Wow, that is pretty darn rude.

Thanks for explaining.


----------



## Peggysue

Frank did you find it comical that his horse bucked him off after his comments about "young men's disease" and not mounting until he was SURE the horse was ready?

Did I miss him preparing that horse to be mounted and teaching it to give to pressure? I am not being mean here I was just so confused by him and am really trying to figure out what he was doing..google is not helping everybody I am finding talking about it feels the same way


----------



## nrhareiner

franknbeans said:


> Peggy-I couldn't get past looking at that horses mane.....a bit TOO much, IMO. Perhaps that was the horse who USED to have to hop on his knees......
> 
> AB-there was a remark made on the first day...and from where I was, you could almost feel the crowd gasp when PP made it.

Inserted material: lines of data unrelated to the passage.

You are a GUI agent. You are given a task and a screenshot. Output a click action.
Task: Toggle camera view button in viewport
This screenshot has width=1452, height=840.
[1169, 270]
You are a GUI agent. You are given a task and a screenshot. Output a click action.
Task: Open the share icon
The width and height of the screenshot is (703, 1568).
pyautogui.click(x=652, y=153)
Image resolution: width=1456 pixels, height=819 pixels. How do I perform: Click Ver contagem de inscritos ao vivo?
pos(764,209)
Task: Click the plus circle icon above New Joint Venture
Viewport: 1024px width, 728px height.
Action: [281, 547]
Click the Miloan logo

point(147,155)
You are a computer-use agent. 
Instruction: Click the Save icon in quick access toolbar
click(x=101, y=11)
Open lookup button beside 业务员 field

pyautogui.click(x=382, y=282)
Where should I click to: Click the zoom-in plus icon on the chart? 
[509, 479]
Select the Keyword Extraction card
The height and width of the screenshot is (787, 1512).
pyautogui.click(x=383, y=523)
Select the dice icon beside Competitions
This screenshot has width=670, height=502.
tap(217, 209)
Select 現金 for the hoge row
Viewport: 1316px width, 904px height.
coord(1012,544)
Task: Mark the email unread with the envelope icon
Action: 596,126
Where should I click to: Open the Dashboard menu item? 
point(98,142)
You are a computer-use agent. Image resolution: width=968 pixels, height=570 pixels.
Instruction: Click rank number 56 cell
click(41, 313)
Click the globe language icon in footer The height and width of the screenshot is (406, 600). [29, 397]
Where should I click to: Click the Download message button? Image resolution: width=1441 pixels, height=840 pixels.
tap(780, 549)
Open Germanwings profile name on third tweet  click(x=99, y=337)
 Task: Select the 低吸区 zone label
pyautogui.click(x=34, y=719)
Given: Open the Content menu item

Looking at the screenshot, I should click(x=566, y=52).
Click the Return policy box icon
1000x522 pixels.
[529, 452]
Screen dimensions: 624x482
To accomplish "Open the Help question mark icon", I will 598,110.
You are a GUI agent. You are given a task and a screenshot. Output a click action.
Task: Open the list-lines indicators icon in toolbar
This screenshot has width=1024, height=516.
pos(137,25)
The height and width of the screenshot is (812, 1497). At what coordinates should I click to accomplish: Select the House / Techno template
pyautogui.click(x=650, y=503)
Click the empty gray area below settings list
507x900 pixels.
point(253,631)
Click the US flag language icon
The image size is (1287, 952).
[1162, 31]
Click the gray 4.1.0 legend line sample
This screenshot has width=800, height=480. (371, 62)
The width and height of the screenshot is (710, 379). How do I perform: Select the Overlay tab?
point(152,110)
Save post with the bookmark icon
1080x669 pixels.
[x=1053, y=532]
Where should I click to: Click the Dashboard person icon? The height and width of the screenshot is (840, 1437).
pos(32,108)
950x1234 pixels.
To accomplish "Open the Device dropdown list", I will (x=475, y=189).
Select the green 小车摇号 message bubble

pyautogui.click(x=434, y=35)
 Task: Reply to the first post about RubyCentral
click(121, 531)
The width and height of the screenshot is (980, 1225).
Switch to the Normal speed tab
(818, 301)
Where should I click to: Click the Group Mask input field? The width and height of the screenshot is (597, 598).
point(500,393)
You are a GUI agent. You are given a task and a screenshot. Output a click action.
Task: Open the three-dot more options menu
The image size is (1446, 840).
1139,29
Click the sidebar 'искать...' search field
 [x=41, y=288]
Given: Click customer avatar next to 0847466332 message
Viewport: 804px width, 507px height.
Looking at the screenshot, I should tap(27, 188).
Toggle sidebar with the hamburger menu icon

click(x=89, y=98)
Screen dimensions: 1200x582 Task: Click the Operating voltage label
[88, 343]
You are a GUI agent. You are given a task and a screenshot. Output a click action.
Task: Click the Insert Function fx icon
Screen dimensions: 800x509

CA had done a cow cutting demo, as is characteristic of CA, it was fast paced, and pretty typical of what I would expect a cow demo to be. Then PP came out with 5 of his interns, (Callie was FABULOUS, BTW!) and they "worked" cows. It was like slow motion, with PP talking and instructing the entire time. Anyway, PP made a comment that now you will see an "artful" demo of cow cutting, not the (rough) (don't remember the exact word) one you just saw.....and there it started. At least that was where I thought it began.


I have seen PP work cattle. Nothing artful about it.


----------



## franknbeans

Honestly, I did not find his fall comical, but, I did think he pushed too much too soon. As when anyone falls, I was really concerned until I saw him get up and move. That horse was so animated, I was afraid he would come down on Pat. I did not want to see anyone hurt, horse or human.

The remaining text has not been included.